What Darwin really meant by "natural selection"
With all the controversy that still hovers over Charles Darwin’s theory of natural selection, it was a pleasure to hear FAU Associate Professor Colin R. Hughes clear up some misconceptions February 5 at a talk he gave at the Hagen Ranch Library in Delray, FL. The talk was being held to celebrate Darwin’s birthday (actually February 12).
To me, particularly interesting was Prof. Hughes explanation of the phrase “survival of the fittest.” Hughes, a professor of genetics at Florida Atlantic University, explained that natural selection was much more complicated than that phrase would suggest; it is not some sort of “magic,” immediate formula that happens all the time in all situations. In fact, in order for it to come about, there have to be four variables in a species. Here’s an example he gave me later on using birds and their beaks.

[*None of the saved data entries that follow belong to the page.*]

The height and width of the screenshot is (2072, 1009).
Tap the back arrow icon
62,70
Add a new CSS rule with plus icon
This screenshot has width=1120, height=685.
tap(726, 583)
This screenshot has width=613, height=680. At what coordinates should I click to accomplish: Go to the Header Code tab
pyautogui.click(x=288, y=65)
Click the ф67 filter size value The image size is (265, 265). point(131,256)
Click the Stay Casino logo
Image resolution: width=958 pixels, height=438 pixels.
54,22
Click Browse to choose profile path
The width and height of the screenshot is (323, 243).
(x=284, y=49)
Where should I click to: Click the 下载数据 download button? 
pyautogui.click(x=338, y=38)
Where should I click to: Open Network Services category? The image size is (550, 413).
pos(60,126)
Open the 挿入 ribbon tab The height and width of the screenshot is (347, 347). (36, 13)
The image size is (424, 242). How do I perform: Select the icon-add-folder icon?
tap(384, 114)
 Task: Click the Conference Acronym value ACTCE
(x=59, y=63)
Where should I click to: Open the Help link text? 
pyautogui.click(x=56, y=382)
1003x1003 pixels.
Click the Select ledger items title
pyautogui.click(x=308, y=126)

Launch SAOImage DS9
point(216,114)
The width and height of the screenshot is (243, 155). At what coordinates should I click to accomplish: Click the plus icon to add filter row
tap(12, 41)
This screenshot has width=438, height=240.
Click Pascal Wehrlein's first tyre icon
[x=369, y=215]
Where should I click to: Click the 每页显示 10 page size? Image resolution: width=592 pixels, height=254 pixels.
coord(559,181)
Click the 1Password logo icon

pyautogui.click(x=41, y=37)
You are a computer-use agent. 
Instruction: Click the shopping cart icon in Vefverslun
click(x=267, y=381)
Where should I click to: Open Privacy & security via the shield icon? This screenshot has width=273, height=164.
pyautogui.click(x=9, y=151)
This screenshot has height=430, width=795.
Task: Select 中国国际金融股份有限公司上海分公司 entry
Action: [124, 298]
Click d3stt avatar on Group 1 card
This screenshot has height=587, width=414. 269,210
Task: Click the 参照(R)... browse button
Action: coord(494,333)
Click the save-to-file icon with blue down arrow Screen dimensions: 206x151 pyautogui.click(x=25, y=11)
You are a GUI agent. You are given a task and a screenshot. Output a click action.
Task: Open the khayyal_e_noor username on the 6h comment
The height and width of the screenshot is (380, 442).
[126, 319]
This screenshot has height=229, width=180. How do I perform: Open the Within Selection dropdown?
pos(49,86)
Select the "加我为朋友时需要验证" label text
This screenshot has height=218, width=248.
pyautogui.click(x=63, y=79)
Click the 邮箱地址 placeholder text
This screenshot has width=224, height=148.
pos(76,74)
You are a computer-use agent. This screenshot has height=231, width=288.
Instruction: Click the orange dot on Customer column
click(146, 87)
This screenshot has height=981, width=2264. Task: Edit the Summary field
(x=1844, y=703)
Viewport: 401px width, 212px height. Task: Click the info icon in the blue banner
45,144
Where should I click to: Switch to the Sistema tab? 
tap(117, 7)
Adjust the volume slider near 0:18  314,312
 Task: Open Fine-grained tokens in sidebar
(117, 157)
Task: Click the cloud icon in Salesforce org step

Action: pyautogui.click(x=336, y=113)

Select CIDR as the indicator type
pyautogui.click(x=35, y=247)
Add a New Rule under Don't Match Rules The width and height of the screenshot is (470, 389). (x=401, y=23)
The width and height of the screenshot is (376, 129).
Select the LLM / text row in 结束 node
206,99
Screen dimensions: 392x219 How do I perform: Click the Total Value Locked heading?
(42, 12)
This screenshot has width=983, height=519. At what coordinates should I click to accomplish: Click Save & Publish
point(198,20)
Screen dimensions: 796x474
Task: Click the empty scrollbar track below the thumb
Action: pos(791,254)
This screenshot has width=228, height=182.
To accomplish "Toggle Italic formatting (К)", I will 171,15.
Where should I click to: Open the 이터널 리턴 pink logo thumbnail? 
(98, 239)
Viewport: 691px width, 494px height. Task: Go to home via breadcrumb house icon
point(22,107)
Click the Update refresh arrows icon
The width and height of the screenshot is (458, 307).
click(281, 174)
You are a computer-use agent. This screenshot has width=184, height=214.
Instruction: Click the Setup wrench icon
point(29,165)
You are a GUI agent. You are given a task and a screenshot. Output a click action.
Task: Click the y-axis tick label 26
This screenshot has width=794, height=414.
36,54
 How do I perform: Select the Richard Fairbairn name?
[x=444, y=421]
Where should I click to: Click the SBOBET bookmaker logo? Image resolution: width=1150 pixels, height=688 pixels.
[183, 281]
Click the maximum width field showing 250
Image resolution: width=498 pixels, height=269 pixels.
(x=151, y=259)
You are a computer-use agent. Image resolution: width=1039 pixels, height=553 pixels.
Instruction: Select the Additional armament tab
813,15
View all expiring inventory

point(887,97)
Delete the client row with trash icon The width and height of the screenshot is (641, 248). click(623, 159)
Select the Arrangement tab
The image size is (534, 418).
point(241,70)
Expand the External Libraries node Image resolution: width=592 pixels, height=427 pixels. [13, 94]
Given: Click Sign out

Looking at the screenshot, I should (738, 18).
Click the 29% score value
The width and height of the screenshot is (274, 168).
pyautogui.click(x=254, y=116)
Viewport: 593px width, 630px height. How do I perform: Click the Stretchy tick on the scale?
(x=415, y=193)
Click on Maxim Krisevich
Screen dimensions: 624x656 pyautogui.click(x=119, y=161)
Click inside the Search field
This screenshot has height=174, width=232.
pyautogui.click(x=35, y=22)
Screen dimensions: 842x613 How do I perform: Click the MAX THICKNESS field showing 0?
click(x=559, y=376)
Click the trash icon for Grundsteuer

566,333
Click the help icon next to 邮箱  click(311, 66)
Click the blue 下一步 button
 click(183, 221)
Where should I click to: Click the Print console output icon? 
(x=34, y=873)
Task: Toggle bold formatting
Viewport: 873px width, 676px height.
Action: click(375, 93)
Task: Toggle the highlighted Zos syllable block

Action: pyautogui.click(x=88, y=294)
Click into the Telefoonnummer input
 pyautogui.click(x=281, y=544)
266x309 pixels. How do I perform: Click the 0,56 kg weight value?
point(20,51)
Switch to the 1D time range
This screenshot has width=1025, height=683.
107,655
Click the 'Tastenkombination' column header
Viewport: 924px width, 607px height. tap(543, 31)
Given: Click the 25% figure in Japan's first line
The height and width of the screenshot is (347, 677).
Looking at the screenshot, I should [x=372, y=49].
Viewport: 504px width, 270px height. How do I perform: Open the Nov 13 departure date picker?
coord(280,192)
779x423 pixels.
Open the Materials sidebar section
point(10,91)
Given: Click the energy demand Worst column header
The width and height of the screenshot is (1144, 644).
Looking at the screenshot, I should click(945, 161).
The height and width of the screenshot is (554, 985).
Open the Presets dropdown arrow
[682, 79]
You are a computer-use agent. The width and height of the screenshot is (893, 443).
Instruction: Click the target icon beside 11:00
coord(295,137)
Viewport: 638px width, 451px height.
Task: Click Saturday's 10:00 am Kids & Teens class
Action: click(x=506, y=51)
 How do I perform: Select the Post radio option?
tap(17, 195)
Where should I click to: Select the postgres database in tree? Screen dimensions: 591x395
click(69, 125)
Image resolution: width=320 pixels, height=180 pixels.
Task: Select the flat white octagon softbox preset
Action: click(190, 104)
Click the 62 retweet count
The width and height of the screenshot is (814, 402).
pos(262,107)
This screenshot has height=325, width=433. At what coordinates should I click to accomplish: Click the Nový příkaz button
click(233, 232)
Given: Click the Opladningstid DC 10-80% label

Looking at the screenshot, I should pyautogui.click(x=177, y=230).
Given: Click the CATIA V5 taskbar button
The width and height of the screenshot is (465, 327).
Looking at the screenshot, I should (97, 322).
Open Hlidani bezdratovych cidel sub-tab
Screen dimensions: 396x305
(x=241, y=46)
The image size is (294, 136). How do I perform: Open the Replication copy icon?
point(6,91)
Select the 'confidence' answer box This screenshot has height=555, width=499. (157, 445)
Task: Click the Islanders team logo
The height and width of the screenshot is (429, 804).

#1—VARIATION There must be variation among the individuals in a particular "characteristic.” For instance, some of the birds may have larger beaks, some smaller.
#2—HERITABLE These variations must be “heritable.” That is, they are passed on to offspring. Bigger beaked birds have bigger beaked offspring.
#3—OFFSPRING Individuals must vary in the number of offspring they have. Some birds produce more chicks than others.
#4—ONE CHARACTERISTIC The number of offspring depends on variation in that characteristic. For example bigger beaked birds have more chicks than smaller beaked birds.
If all these four statements are true, that particular version of the characteristic will be more common in the next generation.
Using this example, the next generation of birds will have larger beaks on average. That is natural selection in beak size.
The Darwin Day event was sponsored by the Deerfield/Boca branch of Atheists and Secular Humanists of Florida (FLASH) a 401-c-3 organization, dedicated to the separation of government and religion.